• _ASSIGNED TASK_:
The full listing below should be printed word for word.

• _THE DATA_:
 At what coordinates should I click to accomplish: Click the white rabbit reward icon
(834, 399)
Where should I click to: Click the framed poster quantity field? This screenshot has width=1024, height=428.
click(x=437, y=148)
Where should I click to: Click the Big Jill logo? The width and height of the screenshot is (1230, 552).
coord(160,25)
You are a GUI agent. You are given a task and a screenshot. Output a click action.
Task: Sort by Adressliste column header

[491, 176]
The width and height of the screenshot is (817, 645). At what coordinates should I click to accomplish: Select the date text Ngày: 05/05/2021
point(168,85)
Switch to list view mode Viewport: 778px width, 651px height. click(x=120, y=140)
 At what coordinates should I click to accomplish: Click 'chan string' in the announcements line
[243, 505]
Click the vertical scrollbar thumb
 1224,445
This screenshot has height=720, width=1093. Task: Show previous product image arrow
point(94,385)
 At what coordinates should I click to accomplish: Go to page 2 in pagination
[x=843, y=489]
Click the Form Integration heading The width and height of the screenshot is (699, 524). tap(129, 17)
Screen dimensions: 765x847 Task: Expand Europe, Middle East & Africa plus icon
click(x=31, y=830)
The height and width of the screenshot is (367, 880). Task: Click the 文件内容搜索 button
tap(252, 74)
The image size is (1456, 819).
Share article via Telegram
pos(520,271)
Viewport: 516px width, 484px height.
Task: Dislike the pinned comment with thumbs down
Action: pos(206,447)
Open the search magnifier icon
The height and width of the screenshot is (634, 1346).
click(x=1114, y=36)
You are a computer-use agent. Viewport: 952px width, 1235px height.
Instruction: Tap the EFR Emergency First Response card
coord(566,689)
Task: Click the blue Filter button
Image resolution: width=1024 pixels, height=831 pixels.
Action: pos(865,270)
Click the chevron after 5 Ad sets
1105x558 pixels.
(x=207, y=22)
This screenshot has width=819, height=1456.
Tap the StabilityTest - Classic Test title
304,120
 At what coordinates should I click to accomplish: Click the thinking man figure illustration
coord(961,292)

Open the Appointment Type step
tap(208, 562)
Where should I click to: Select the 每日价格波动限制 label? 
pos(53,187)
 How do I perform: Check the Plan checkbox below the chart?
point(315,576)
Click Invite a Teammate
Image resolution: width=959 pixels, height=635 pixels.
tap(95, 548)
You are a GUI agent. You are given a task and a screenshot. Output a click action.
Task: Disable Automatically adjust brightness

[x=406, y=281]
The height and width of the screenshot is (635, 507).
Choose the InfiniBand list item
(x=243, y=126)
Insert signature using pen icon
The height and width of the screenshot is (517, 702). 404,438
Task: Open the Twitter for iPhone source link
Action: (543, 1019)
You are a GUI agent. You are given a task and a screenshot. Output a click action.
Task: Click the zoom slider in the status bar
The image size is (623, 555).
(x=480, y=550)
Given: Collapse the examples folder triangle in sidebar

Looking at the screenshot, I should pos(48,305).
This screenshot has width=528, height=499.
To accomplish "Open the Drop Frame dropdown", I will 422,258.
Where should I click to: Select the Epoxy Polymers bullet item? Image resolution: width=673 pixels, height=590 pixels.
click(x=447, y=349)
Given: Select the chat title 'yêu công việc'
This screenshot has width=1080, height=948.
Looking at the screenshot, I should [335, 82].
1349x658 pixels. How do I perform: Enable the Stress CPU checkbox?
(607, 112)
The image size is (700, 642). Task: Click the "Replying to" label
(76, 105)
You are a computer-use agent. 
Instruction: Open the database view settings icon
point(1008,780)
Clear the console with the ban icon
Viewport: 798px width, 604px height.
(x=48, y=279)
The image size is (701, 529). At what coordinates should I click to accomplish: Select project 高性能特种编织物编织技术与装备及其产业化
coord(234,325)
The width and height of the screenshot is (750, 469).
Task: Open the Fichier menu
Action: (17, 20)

• _EXERCISE RESULT_:
 At what coordinates should I click to accomplish: Click the white rabbit reward icon
(834, 399)
Where should I click to: Click the framed poster quantity field? This screenshot has width=1024, height=428.
click(x=437, y=148)
Where should I click to: Click the Big Jill logo? The width and height of the screenshot is (1230, 552).
coord(160,25)
You are a GUI agent. You are given a task and a screenshot. Output a click action.
Task: Sort by Adressliste column header

[491, 176]
The width and height of the screenshot is (817, 645). At what coordinates should I click to accomplish: Select the date text Ngày: 05/05/2021
point(168,85)
Switch to list view mode Viewport: 778px width, 651px height. click(x=120, y=140)
 At what coordinates should I click to accomplish: Click 'chan string' in the announcements line
[243, 505]
Click the vertical scrollbar thumb
 1224,445
This screenshot has height=720, width=1093. Task: Show previous product image arrow
point(94,385)
 At what coordinates should I click to accomplish: Go to page 2 in pagination
[x=843, y=489]
Click the Form Integration heading The width and height of the screenshot is (699, 524). tap(129, 17)
Screen dimensions: 765x847 Task: Expand Europe, Middle East & Africa plus icon
click(x=31, y=830)
The height and width of the screenshot is (367, 880). Task: Click the 文件内容搜索 button
tap(252, 74)
The image size is (1456, 819).
Share article via Telegram
pos(520,271)
Viewport: 516px width, 484px height.
Task: Dislike the pinned comment with thumbs down
Action: pos(206,447)
Open the search magnifier icon
The height and width of the screenshot is (634, 1346).
click(x=1114, y=36)
You are a computer-use agent. Viewport: 952px width, 1235px height.
Instruction: Tap the EFR Emergency First Response card
coord(566,689)
Task: Click the blue Filter button
Image resolution: width=1024 pixels, height=831 pixels.
Action: pos(865,270)
Click the chevron after 5 Ad sets
1105x558 pixels.
(x=207, y=22)
This screenshot has width=819, height=1456.
Tap the StabilityTest - Classic Test title
304,120
 At what coordinates should I click to accomplish: Click the thinking man figure illustration
coord(961,292)

Open the Appointment Type step
tap(208, 562)
Where should I click to: Select the 每日价格波动限制 label? 
pos(53,187)
 How do I perform: Check the Plan checkbox below the chart?
point(315,576)
Click Invite a Teammate
Image resolution: width=959 pixels, height=635 pixels.
tap(95, 548)
You are a GUI agent. You are given a task and a screenshot. Output a click action.
Task: Disable Automatically adjust brightness

[x=406, y=281]
The height and width of the screenshot is (635, 507).
Choose the InfiniBand list item
(x=243, y=126)
Insert signature using pen icon
The height and width of the screenshot is (517, 702). 404,438
Task: Open the Twitter for iPhone source link
Action: (543, 1019)
You are a GUI agent. You are given a task and a screenshot. Output a click action.
Task: Click the zoom slider in the status bar
The image size is (623, 555).
(x=480, y=550)
Given: Collapse the examples folder triangle in sidebar

Looking at the screenshot, I should pos(48,305).
This screenshot has width=528, height=499.
To accomplish "Open the Drop Frame dropdown", I will 422,258.
Where should I click to: Select the Epoxy Polymers bullet item? Image resolution: width=673 pixels, height=590 pixels.
click(x=447, y=349)
Given: Select the chat title 'yêu công việc'
This screenshot has width=1080, height=948.
Looking at the screenshot, I should [335, 82].
1349x658 pixels. How do I perform: Enable the Stress CPU checkbox?
(607, 112)
The image size is (700, 642). Task: Click the "Replying to" label
(76, 105)
You are a computer-use agent. 
Instruction: Open the database view settings icon
point(1008,780)
Clear the console with the ban icon
Viewport: 798px width, 604px height.
(x=48, y=279)
The image size is (701, 529). At what coordinates should I click to accomplish: Select project 高性能特种编织物编织技术与装备及其产业化
coord(234,325)
The width and height of the screenshot is (750, 469).
Task: Open the Fichier menu
Action: (17, 20)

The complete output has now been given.